BLEU score refactoring.

math.fsum is used to make float sum stable.
kotfic · Jul 17, 2014 · b95e5a7 · b95e5a7
1 parent 9ed9345
commit b95e5a7
Showing 1 changed file with 13 additions and 24 deletions.
diff --git a/nltk/align/bleu.py b/nltk/align/bleu.py
@@ -31,7 +31,7 @@ class BLEU(object):
 
     Part 2 - brevity penalty
 
-    As the modified n-gram precision stil has the problem from the short
+    As the modified n-gram precision still has the problem from the short
     length sentence, brevity penalty is used to modify the overall BLEU
     score according to length.
 
@@ -89,34 +89,24 @@ class BLEU(object):
 
     @staticmethod
     def compute(candidate, references, weights):
+        candidate = [c.lower() for c in candidate]
+        references = [[r.lower() for r in reference] for reference in references]
 
-        candidate = list(map(lambda x: x.lower(), candidate))
-        references = list(map(lambda x: [c.lower() for c in x], references))
-
-        n = len(weights)
+        p_ns = (BLEU.modified_precision(candidate, references, i) for i, _ in enumerate(weights, start=1))
+        s = math.fsum(w * math.log(p_n) for w, p_n in zip(weights, p_ns))
 
         bp = BLEU.brevity_penalty(candidate, references)
-
-        s = 0.0
-        i = 1
-        for weight in weights:			
-            p_n = BLEU.modified_precision(candidate, references, i)
-            if p_n != 0:
-                s += weight * math.log(p_n)
-            i += 1
-
         return bp * math.exp(s)
 
     @staticmethod
     def modified_precision(candidate, references, n):
 
         candidate_ngrams = list(ngrams(candidate, n))

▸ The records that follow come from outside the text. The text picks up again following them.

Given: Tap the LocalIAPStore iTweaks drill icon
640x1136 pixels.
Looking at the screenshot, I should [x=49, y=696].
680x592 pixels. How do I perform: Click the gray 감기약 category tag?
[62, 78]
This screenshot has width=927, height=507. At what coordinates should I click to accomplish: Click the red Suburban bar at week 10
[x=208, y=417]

+        c_words = set(candidate_ngrams)
 
-        if len(candidate_ngrams) == 0:
+        if not c_words:
             return 0
 
-        c_words = set(candidate_ngrams)
-
         for word in c_words:
             count_w = candidate_ngrams.count(word) + 1
 
@@ -125,23 +115,22 @@ def modified_precision(candidate, references, n):
                 reference_ngrams = list(ngrams(reference, n))
 
                 count = reference_ngrams.count(word) + 1
-                if count > count_max:
-                    count_max = count
+                count_max = max(count, count_max)
 
+        # TODO: count_w == candidate_ngrams.count(c_words[-1]) + 1
+        # (even though c_words is a set, so there is no last element, it's the last element returned by the iterator.)

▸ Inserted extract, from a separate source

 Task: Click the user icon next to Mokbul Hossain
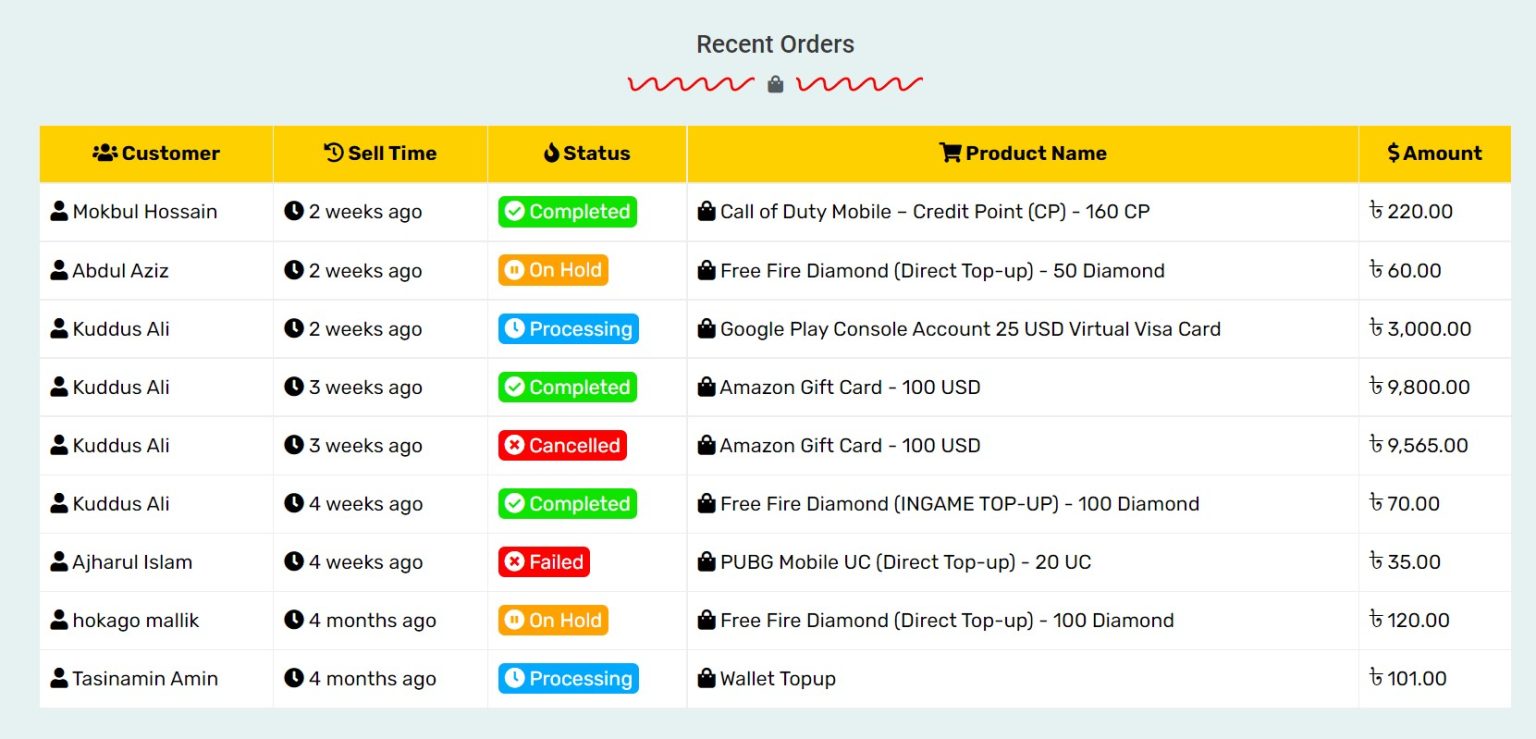(x=59, y=211)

+        # Is it the desired behavior?
         return min(count_w, count_max) / (len(candidate) + len(c_words))
 
     @staticmethod
     def brevity_penalty(candidate, references):
         c = len(candidate)
-
-        lengthes_ref = map(lambda x: abs(len(x) - c), references)
-
-        r = min(*lengthes_ref)
+        r = min(abs(len(r) - c) for r in references)
 
         if c > r:
             return 1
         else:
-            return math.exp(1 - r/c)
+            return math.exp(1 - r / c)
 
 # run doctests
 if __name__ == "__main__":